§ Records shown:

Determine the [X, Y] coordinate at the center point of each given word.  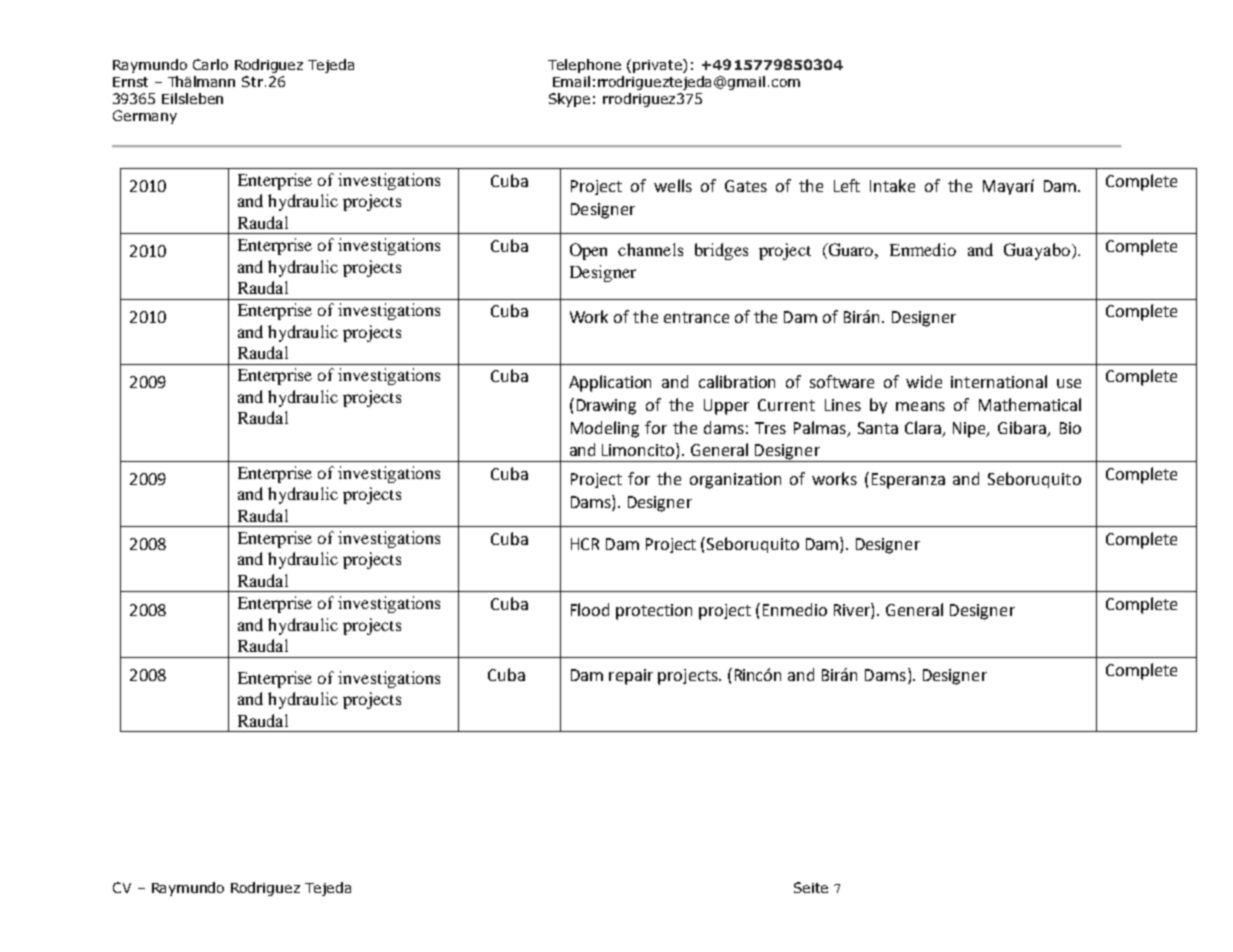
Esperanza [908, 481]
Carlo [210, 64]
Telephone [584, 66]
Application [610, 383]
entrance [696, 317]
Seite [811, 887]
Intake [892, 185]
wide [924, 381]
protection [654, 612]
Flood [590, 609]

---

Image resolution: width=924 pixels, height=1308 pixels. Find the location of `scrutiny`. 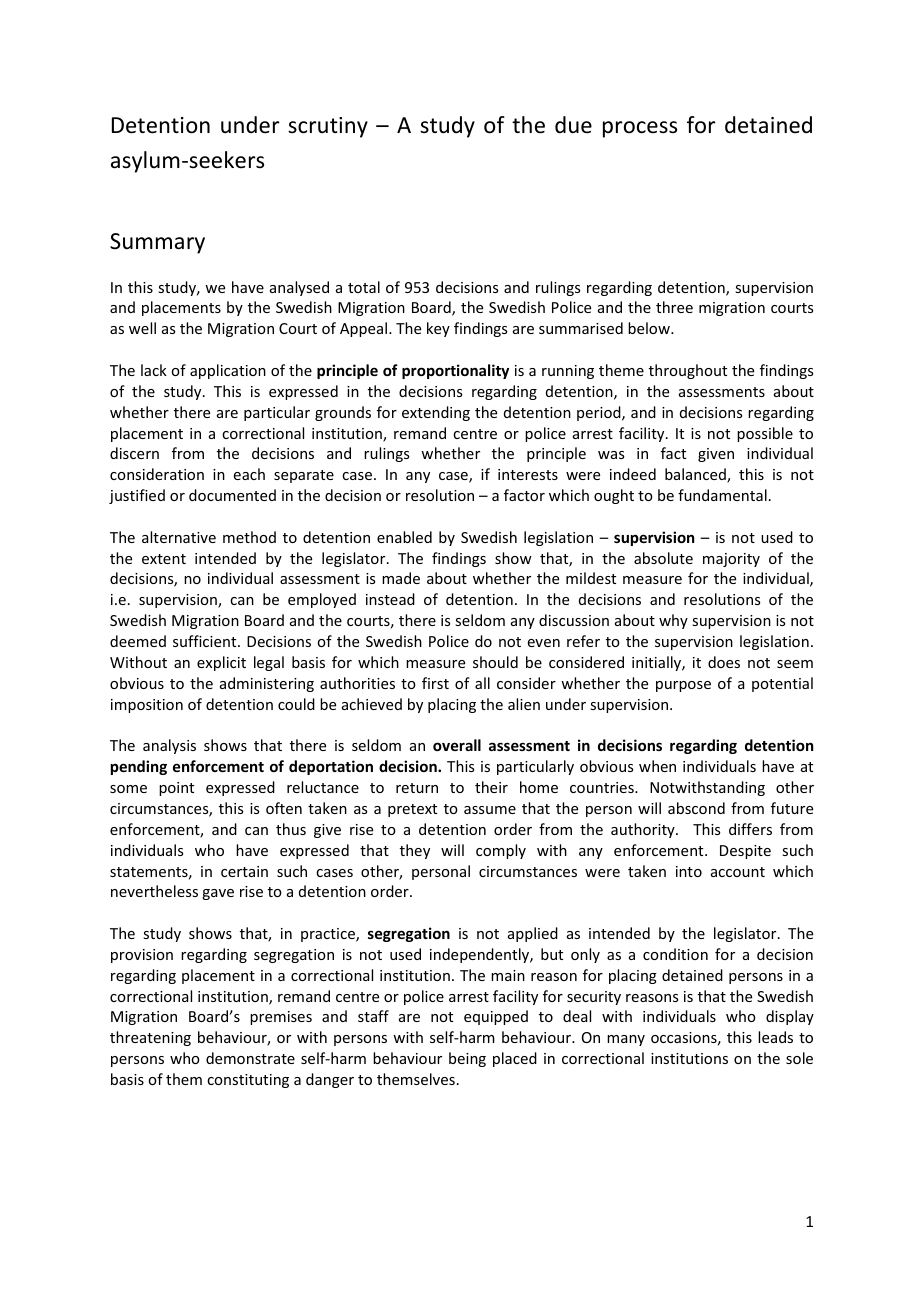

§ Task statement: Can you put the records from the line containing "Carlo [210, 64]" through the line containing "Flood [590, 609]", both included, into a JSON list of strings with one string per line and no blank lines?

§ Answer for the task:
[
  "Carlo [210, 64]",
  "Telephone [584, 66]",
  "Application [610, 383]",
  "entrance [696, 317]",
  "Seite [811, 887]",
  "Intake [892, 185]",
  "wide [924, 381]",
  "protection [654, 612]",
  "Flood [590, 609]"
]